Pulitzer Prize-winning journalist Anne Applebaum says in her new book, "Autocracy, Inc.: The Dictators Who Want to Run the World,” that today’s dictators are cooperating in a global fight to dismantle democracy.
She says alliances among the global autocracy center on issues of military influence, kleptocracy and defeating democracy — and she sees a link between former President Trump and these concerns.
"Simply being someone who's interested in using foreign policy to make money for oneself. I mean, that already makes Trump similar to a lot of Central Asian leaders or Africans, not to mention Putin," Applebaum says in an NPR interview.
She says that in invading Ukraine, Russian President Putin wants "to show that NATO is powerless, that it's a paper tiger, and that none of the international institutions can control him because he stands for a new order and a new future. And he has used that language.
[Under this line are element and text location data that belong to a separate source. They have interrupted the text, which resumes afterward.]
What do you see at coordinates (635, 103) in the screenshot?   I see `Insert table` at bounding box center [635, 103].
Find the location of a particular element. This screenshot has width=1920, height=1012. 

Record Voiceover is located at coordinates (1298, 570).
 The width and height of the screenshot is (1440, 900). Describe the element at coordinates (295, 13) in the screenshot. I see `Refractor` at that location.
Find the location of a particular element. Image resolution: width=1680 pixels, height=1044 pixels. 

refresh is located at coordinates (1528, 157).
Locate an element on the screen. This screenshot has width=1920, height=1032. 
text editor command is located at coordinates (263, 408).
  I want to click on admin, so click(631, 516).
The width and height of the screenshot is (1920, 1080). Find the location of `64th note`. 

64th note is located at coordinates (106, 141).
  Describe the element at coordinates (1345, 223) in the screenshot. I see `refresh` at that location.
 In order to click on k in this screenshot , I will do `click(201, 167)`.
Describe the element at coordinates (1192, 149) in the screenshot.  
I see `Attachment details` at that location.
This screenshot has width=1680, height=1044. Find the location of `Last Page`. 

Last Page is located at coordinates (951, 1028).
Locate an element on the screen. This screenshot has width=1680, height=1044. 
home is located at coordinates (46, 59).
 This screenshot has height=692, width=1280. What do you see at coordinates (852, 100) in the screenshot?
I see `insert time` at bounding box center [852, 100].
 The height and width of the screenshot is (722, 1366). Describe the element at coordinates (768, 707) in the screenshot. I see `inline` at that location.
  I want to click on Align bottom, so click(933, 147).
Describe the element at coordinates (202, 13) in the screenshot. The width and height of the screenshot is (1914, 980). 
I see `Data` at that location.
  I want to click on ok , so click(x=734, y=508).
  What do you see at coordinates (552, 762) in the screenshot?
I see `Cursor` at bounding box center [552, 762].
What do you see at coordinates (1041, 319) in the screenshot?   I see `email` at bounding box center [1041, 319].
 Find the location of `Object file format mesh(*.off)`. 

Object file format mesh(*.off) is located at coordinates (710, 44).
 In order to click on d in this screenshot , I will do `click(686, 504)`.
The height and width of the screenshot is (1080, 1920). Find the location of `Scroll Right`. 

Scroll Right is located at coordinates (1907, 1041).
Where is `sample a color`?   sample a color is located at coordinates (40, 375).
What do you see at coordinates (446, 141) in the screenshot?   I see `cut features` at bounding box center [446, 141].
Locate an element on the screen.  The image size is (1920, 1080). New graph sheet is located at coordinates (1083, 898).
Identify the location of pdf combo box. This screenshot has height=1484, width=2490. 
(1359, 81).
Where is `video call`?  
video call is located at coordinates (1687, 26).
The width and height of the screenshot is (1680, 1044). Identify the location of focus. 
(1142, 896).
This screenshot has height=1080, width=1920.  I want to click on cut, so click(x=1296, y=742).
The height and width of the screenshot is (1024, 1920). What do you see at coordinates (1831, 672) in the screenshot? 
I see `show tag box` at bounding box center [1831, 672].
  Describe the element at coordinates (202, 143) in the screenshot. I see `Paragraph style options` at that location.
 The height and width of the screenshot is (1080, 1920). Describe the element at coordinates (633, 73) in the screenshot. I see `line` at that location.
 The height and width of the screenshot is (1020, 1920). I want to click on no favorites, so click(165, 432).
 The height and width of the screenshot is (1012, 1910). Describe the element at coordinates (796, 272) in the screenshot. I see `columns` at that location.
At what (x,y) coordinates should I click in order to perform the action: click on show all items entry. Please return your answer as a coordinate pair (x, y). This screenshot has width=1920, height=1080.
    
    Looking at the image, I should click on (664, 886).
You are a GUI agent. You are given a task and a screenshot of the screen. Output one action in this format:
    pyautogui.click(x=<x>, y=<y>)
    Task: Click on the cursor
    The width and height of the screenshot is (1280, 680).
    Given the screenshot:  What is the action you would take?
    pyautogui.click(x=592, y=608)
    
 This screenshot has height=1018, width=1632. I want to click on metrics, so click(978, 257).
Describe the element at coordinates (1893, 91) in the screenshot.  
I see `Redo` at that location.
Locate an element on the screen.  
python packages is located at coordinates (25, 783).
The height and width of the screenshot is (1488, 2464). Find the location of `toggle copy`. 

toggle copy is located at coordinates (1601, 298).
And his foreign minister, Sergey Lavrov, specifically said this war is about a new world order.”
"The way we did politics even 10 years ago, which was we argued about real things,” says Applebaum. "Once it's about existential questions and identity, and once it's only culture wars which are easily exaggerated ... then you're in the realm where it's much easier for demagogues and for people who are good at evoking and creating emotion to win arguments. And I think it just took a long time for the opposition forces to understand how this works."
Applebaum says she hopes her book helps re-engage people who may have become cynical about the political process. "What the autocrats — whether they're in American politics or in Russian politics or in Chinese politics — what they want is for you to be disengaged. They want you to drop out," she says. "I want people to be convinced that ideas matter, that we're going to have to defend and protect our political system if we want to keep it.”